Keeping a watch on the competition

Competitor analysis used to be easy. There were maybe five or six major competitors and you knew who they were.

But now there are literally thousands of sellers joining the Amazon marketplace every day. (That’s right; not every month, or even every week – every single day.) It’s much less easy to keep an eye on them.

The easiest way to find your competitors is, of course, just to search for your product keywords and see who else is selling the same products. Start broad, and narrow down the results little by little to find the guys who are really in your niche. 

So for instance, if you sell non-slip, eco-friendly, waterproof yoga mats to use outdoors, you’ll see hundreds of yoga mats, but as you narrow it down you’ll see who are your main competitors in the eco-friendly sector, in outdoors yoga mats, and so on.

Take particular note of the top dozen or so products. These are the guys you need to monitor. The products showing up on the second page are not going to be selling as much.

First off, take a look at their listings. How do they compare with yours? Do they have as many photos? Are they as attractive as yours? Is specific information missing (eg the dimensions of the yoga mat)? Are there features that you don’t have on your page, that might be useful to have?

A picture of your yoga mat is not necessarily what you want to lead with – it’s a rectangular blue thing, that rolls up. If you see your competitors are leading with pictures of people doing yoga outdoors against a beautiful sea or mountain backdrop, you know you need to raise your game.

Look at the titles and the keywords your competitors are using. Is relevant information missing? For instance, customers who are buying an ice cream maker want to know the capacity. A 5 oz capacity ice cream maker really isn’t enough for a family with children – 4 quarts might be more appropriate! So that’s information that needs to be in a headline.

Then read through the bullet points and descriptions. Do they highlight features and benefits well? Compare the list with yours and think about whether you are stressing the right benefits in the right order. Also, check the tone – is it different from yours? Why do you think that is? Are they selling to a different customer – younger, more or less business-oriented, women rather than men?
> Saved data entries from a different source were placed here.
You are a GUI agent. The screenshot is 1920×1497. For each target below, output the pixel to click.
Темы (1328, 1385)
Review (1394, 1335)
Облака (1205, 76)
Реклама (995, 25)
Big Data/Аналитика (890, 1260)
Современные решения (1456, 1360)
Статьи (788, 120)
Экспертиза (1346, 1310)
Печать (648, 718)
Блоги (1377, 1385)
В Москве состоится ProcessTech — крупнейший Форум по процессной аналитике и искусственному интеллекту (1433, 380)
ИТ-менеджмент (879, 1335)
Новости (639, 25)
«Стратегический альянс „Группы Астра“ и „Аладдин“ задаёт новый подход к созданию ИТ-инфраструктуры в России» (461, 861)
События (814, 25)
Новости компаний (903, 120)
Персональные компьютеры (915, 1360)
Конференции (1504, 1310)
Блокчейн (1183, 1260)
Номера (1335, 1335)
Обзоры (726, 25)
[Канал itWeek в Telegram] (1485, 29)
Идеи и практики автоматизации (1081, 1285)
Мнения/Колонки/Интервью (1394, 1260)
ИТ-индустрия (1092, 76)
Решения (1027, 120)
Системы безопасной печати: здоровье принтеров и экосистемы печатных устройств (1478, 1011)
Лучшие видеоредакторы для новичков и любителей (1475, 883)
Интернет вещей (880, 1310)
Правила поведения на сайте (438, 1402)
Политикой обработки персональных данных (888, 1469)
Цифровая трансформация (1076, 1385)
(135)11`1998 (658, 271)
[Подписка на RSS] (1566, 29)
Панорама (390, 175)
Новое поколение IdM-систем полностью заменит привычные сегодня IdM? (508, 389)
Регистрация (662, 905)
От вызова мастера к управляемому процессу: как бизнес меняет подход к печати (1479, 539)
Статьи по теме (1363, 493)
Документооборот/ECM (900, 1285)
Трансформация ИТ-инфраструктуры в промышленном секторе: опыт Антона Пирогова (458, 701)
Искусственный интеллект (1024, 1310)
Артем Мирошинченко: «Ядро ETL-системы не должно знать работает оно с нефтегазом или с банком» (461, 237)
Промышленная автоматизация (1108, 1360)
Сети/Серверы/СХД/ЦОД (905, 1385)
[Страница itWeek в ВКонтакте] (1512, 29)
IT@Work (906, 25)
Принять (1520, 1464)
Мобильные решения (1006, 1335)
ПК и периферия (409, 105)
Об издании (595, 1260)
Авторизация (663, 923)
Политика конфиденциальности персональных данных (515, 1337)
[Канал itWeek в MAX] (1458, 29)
And read through the reviews. You can spot the strengths and weaknesses very easily by just checking the five star and one star reviews. Is it poor product design, lack of durability, or poor customer service that buyers don’t like? Now you know exactly where your competitors’ weaknesses are – and you can target that in your copy-writing by using words like ‘well designed’, ‘easy to use’, ‘long-lasting’, ‘our no-quibbles money-back guarantee’.

Now for the quantifiable stuff. First, pricing. Customers who see two products that look alike, sound alike, but have different prices, will usually go for the cheaper option. Look across the pricing range and see where you sit in comparison with competitors. You may need to shave your price just a couple of dollars to improve your sales dramatically; alternatively, there may be room to put your price up without losing sales.

And secondly, sales. You already know these products are doing well because they’re up there at the top of the first page, but you can also check their sales in CashCowPro. Are they on the way up, or the way down? Are they doing better or worse than you?